Which lines run from the one containing "527x626 pixels. Task: Click" to the end of the entries? Quote them exactly, and nothing else.
##############################
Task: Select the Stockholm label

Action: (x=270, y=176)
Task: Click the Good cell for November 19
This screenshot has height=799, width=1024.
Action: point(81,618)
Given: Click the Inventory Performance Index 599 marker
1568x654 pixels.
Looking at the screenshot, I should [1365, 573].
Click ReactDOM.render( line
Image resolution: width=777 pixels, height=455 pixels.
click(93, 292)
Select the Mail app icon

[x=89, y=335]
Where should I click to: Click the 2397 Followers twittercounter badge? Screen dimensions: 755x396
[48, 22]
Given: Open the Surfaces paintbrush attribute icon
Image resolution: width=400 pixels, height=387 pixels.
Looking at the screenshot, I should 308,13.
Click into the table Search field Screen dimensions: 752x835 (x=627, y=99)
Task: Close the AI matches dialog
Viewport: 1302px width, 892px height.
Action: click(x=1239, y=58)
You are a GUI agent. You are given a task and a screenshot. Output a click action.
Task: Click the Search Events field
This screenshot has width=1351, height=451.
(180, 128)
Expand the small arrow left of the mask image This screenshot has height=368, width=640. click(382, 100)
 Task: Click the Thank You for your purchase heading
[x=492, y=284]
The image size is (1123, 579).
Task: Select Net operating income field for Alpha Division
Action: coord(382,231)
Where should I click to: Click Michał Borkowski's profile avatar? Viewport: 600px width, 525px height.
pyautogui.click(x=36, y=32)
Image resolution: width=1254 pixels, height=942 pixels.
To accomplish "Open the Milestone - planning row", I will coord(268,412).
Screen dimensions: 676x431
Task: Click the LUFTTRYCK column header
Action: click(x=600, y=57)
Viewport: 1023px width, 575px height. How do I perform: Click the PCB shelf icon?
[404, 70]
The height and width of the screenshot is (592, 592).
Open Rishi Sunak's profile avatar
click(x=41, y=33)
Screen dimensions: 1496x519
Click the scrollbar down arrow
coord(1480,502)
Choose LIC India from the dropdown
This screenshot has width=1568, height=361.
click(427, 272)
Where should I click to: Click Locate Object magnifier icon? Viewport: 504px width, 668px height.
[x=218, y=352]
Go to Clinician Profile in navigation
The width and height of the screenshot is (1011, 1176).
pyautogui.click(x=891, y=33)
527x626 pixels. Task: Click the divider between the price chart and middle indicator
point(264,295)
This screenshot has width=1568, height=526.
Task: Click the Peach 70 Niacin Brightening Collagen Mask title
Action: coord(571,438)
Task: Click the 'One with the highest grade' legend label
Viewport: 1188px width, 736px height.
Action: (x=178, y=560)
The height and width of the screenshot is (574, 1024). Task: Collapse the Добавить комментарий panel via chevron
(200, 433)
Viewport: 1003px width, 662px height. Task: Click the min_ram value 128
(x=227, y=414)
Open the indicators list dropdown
##############################
REPLY TO THE EXERCISE -
527x626 pixels. Task: Click the divider between the price chart and middle indicator
point(264,295)
This screenshot has width=1568, height=526.
Task: Click the Peach 70 Niacin Brightening Collagen Mask title
Action: coord(571,438)
Task: Click the 'One with the highest grade' legend label
Viewport: 1188px width, 736px height.
Action: (x=178, y=560)
The height and width of the screenshot is (574, 1024). Task: Collapse the Добавить комментарий panel via chevron
(200, 433)
Viewport: 1003px width, 662px height. Task: Click the min_ram value 128
(x=227, y=414)
Open the indicators list dropdown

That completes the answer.